With that, he too heads off, in the opposite direction from Tsunade.

“That’s not even the way to his house,” Jiraiya protests pathetically, wringing his hands. Hiruzen pats him on the head, giving his messy white hair a ruffle.

“Cheer up, kid. You won’t have to deal with them much longer, remember? Once you become chuunin, your team disbands.”

“That _doesn’t_ cheer me up,” Jiraiya wails, hugging his knees. Hiruzen chuckles.

“Oh? I thought you couldn’t stand them, hm? Aren’t you always saying how annoying and condescending they are?”

“Yeah, well.” Jiraiya huffs, muffling his face. “Maybe they grew on me.”

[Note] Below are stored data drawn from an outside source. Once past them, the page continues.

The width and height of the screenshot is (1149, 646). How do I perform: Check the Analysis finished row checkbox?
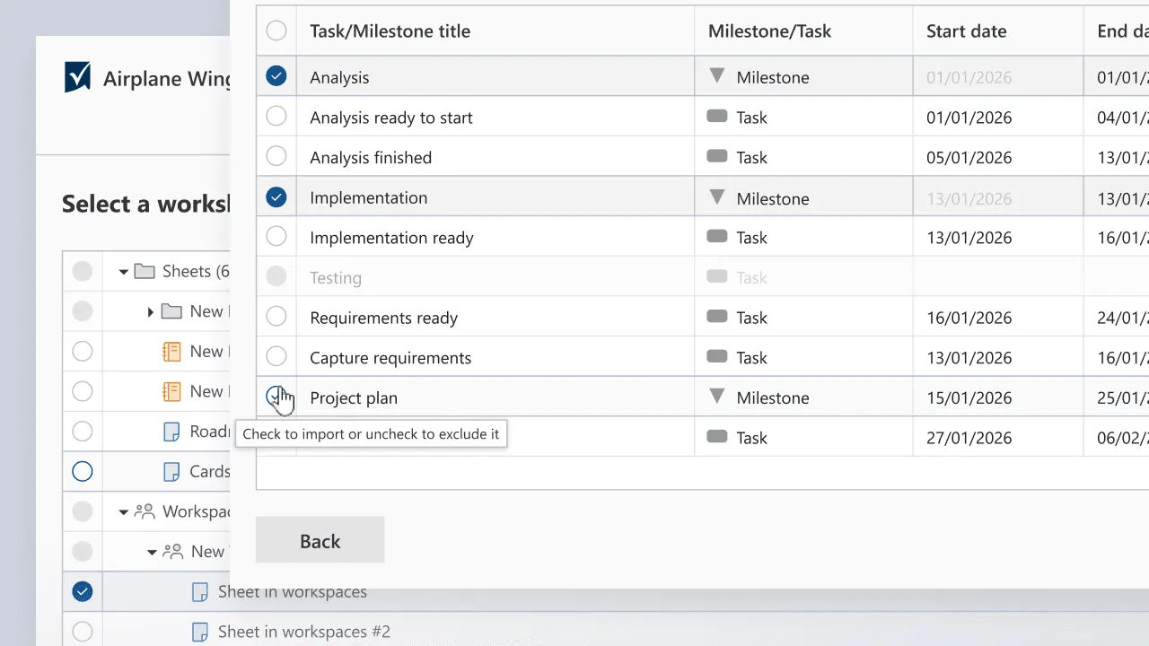[x=276, y=157]
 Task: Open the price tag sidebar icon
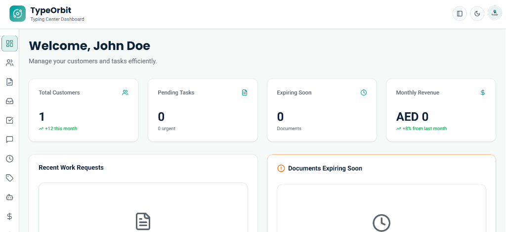pyautogui.click(x=9, y=178)
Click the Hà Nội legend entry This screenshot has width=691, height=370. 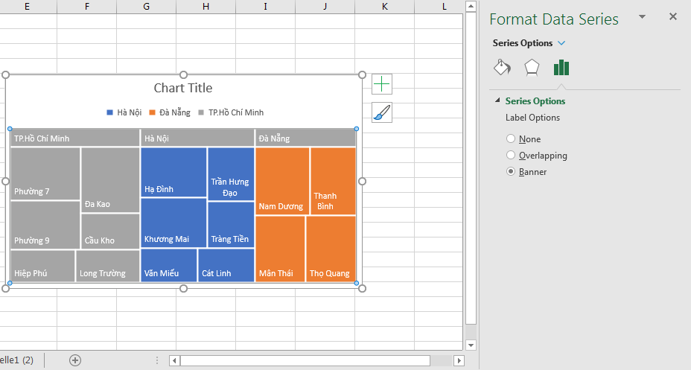pyautogui.click(x=124, y=112)
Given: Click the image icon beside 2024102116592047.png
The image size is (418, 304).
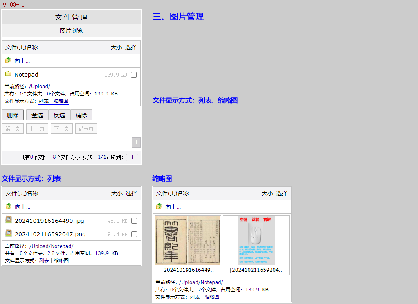Looking at the screenshot, I should point(9,233).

Hiruzen smiles, and puts a comforting arm around Jiraiya, giving him a squeeze. Jiraiya immediately lets out of a noise of embarassed disgust, shoving at him.

“Oi, quit it. Get off, you horrid old man.”

“C’mon, kid, I think you need a hug.”

“You sap— gerr _off me_ —”

“Excuse me,” comes an unfamiliar voice. Jiraiya and Hiruzen stop their familial playfighting in surprise, both glancing up; the speaker is a small boy, a little younger than Jiraiya, with dark brown hair in a wavy bowlcut. “You’re Orochimaru’s team, right?”

“Wow,” Jiraiya says from where he’s squashed against Hiruzen’s coat, “You’re like, one of those crazy smart private-school kids.”

“Hello, Ryota-kun,” Hiruzen says, nudging Jiraiya sternly. “Yes, are you looking for him?”

“He went that way,” Jiraiya offers, his free hand pointing in the direction Orochimaru had gone. Ryota frowns.

“That’s not the way to our house.”

“You’re tellin’ me,” Jiraiya says. “Guy’s a weirdo.”

Ryota takes a moment to digest this, then nods. “Okay. Thank you.” And he’s gone as fast as he came. Jiraiya looks at Hiruzen, pulling a face of mock-intrigue.

“The plot thickens,” he says. “Thought Orochimaru hated that little brat.”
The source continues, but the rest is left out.